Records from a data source
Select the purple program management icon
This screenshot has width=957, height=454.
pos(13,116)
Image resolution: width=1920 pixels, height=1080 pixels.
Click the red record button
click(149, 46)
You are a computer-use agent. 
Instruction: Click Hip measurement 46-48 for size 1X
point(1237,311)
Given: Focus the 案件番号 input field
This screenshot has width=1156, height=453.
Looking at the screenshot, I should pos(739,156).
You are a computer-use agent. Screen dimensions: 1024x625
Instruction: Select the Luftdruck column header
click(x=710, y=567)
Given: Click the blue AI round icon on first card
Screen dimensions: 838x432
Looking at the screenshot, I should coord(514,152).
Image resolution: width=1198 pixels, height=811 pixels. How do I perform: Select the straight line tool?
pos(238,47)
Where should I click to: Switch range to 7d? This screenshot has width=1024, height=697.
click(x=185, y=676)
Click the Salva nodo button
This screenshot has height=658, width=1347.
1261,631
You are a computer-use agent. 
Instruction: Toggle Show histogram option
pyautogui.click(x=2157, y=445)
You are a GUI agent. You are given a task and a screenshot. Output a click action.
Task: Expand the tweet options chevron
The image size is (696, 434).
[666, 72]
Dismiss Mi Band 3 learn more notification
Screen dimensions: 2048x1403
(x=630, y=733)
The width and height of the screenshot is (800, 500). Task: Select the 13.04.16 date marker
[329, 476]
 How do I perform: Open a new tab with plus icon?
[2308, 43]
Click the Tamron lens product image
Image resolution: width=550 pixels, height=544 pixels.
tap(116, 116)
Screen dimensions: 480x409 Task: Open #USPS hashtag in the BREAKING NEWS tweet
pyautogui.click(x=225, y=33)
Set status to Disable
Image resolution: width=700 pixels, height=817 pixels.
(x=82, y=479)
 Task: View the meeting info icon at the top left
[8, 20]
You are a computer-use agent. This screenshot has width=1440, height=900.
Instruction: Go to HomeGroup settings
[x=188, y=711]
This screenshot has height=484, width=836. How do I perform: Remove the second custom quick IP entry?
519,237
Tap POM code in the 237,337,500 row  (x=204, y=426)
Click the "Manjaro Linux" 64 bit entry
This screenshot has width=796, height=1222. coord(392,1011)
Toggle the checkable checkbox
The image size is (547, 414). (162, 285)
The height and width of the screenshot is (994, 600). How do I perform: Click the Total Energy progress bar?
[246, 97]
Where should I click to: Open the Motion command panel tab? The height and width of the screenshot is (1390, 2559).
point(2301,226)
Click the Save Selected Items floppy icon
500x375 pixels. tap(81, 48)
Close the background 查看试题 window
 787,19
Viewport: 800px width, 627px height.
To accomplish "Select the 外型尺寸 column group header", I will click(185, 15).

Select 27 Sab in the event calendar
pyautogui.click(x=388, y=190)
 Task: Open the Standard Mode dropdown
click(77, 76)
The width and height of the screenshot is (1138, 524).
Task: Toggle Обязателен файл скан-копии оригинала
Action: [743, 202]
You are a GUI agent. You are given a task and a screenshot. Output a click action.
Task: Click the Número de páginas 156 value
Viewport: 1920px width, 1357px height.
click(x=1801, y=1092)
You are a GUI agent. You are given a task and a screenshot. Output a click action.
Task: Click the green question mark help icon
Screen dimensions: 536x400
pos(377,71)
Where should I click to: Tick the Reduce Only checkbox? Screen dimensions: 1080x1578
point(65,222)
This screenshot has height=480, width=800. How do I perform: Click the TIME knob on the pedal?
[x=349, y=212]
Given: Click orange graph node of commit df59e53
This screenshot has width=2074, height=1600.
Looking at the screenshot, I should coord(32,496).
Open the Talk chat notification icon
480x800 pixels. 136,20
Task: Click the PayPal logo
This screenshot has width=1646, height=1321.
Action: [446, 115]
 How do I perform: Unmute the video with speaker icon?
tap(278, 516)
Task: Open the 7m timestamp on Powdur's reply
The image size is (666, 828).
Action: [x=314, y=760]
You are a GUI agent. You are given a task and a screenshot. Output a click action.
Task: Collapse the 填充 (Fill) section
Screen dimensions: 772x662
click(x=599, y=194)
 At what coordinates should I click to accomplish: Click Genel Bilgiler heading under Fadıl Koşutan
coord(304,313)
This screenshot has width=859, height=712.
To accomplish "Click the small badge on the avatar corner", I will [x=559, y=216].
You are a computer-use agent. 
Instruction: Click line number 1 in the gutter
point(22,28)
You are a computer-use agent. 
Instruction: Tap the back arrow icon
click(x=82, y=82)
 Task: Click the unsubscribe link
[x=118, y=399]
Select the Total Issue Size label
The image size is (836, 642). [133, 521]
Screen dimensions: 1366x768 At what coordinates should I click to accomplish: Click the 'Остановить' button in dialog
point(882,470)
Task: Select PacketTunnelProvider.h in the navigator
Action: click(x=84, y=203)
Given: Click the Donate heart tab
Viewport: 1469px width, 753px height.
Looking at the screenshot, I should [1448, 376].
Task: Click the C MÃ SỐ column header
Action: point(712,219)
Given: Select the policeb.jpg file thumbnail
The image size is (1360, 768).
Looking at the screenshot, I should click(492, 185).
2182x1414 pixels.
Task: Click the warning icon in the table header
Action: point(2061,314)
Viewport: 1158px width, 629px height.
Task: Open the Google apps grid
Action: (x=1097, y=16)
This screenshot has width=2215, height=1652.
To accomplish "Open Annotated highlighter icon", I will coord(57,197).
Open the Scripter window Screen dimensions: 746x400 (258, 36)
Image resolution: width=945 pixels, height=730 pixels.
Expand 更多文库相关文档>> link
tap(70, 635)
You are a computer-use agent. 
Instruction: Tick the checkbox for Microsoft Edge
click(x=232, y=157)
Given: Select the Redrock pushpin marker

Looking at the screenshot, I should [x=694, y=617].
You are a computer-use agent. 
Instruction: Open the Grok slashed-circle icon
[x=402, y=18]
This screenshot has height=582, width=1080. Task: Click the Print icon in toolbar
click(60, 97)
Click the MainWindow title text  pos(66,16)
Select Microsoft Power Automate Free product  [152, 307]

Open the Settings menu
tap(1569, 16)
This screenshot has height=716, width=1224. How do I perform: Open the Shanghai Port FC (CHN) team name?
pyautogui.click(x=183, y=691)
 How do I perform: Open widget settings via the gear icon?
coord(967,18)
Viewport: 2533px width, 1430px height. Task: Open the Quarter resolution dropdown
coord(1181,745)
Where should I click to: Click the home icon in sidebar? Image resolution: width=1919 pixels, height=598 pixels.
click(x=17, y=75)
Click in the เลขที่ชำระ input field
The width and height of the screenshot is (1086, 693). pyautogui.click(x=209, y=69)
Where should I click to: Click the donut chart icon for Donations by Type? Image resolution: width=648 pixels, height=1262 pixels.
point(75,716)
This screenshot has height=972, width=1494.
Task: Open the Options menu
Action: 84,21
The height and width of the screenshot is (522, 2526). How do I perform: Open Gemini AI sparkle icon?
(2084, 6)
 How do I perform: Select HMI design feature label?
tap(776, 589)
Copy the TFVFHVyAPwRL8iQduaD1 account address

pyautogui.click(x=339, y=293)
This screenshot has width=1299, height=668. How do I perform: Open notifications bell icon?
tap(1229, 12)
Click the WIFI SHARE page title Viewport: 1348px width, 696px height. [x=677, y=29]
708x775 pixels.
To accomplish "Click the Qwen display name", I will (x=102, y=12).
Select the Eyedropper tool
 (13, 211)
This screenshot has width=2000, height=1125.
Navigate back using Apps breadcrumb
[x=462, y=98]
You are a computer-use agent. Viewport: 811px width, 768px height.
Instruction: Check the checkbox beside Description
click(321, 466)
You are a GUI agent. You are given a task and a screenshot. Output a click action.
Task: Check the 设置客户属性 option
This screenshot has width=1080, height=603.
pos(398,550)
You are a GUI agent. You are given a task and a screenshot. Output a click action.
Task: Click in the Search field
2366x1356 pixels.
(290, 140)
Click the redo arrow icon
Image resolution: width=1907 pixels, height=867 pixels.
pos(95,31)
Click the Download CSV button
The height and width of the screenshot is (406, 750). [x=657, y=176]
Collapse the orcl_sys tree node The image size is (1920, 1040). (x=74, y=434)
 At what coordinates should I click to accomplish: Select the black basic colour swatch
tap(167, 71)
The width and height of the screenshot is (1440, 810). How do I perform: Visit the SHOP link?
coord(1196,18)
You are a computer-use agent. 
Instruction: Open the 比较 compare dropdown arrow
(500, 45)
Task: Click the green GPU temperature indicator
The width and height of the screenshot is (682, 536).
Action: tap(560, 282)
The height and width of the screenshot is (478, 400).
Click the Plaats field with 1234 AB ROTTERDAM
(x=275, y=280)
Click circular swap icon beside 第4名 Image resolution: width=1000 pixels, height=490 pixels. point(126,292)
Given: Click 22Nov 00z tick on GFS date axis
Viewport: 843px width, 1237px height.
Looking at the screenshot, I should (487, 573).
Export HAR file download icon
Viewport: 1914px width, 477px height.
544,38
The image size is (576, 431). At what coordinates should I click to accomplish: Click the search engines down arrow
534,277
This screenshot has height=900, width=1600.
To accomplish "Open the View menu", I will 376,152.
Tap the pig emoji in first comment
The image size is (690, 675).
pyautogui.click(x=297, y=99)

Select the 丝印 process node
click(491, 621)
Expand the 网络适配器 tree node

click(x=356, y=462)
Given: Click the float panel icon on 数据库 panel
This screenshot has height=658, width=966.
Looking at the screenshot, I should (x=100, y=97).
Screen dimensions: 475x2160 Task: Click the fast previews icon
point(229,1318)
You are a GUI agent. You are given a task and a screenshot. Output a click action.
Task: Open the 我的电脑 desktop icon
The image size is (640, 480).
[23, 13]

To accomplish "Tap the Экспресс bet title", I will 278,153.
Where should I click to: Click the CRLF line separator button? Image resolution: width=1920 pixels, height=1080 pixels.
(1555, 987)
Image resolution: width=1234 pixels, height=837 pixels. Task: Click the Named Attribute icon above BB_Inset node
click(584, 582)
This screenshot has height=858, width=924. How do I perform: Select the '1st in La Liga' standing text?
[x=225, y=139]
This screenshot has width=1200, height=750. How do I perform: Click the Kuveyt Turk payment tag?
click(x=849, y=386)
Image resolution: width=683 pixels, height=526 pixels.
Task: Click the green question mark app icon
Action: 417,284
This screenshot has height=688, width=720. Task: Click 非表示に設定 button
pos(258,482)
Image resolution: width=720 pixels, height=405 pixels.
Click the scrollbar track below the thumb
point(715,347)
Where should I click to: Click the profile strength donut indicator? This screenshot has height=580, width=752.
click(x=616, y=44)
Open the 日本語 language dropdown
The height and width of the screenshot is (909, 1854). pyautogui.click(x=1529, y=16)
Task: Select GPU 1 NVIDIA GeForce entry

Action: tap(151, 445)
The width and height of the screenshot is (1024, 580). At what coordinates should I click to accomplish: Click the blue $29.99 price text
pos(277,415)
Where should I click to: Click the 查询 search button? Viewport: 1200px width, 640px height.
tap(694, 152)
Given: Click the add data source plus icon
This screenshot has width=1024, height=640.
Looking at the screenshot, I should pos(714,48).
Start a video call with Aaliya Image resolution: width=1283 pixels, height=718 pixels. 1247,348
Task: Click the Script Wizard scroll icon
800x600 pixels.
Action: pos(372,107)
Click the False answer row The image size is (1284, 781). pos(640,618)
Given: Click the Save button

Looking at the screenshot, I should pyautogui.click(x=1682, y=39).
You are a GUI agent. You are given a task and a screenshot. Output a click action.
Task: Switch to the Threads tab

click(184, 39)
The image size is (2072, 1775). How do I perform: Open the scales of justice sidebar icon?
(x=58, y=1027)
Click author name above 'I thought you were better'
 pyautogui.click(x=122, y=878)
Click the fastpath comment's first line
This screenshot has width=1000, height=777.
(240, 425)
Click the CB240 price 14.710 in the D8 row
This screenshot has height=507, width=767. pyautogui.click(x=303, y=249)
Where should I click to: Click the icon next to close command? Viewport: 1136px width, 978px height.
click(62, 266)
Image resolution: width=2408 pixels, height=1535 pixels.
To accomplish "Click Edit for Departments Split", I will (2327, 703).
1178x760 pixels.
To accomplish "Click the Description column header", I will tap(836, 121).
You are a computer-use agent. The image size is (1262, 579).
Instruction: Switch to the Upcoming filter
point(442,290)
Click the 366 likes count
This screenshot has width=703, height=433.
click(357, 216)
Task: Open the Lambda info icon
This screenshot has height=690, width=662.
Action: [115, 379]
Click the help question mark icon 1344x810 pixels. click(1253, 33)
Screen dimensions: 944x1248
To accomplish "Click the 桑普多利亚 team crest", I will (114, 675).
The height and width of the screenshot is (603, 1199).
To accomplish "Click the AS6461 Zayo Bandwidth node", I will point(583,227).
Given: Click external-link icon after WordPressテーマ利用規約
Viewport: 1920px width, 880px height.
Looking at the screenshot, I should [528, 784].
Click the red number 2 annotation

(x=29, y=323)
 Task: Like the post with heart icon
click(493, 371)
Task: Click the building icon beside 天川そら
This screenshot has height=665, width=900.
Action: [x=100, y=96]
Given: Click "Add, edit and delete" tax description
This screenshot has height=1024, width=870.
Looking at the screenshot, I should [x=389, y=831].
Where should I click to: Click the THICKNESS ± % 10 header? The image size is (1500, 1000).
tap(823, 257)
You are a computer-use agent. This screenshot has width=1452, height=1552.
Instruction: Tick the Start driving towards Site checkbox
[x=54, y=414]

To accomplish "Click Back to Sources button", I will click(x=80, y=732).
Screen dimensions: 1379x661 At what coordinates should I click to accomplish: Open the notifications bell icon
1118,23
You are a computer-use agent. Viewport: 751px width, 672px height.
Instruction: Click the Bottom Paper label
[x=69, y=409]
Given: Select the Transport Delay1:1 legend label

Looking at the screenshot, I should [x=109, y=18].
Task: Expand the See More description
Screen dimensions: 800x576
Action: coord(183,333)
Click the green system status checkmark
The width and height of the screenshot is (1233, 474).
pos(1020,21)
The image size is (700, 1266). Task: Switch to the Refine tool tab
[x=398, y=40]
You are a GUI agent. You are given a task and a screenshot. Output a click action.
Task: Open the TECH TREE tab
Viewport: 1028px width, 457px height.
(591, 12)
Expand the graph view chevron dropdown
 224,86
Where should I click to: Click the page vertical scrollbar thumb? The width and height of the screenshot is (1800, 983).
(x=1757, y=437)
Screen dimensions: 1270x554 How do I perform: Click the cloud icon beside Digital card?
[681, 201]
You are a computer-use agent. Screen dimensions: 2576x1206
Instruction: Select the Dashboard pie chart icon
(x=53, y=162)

● **EXERCISE REQUIREMENTS**:
Copy out the items below without changes, starting with the line that contains "This screenshot has width=859, height=712." and going on through the line that contains "Action: point(712,219)", both included.

● **RESULT**:
This screenshot has width=859, height=712.
To accomplish "Click the small badge on the avatar corner", I will [x=559, y=216].
You are a computer-use agent. 
Instruction: Click line number 1 in the gutter
point(22,28)
You are a computer-use agent. 
Instruction: Tap the back arrow icon
click(x=82, y=82)
 Task: Click the unsubscribe link
[x=118, y=399]
Select the Total Issue Size label
The image size is (836, 642). [133, 521]
Screen dimensions: 1366x768 At what coordinates should I click to accomplish: Click the 'Остановить' button in dialog
point(882,470)
Task: Select PacketTunnelProvider.h in the navigator
Action: click(x=84, y=203)
Given: Click the Donate heart tab
Viewport: 1469px width, 753px height.
Looking at the screenshot, I should [1448, 376].
Task: Click the C MÃ SỐ column header
Action: point(712,219)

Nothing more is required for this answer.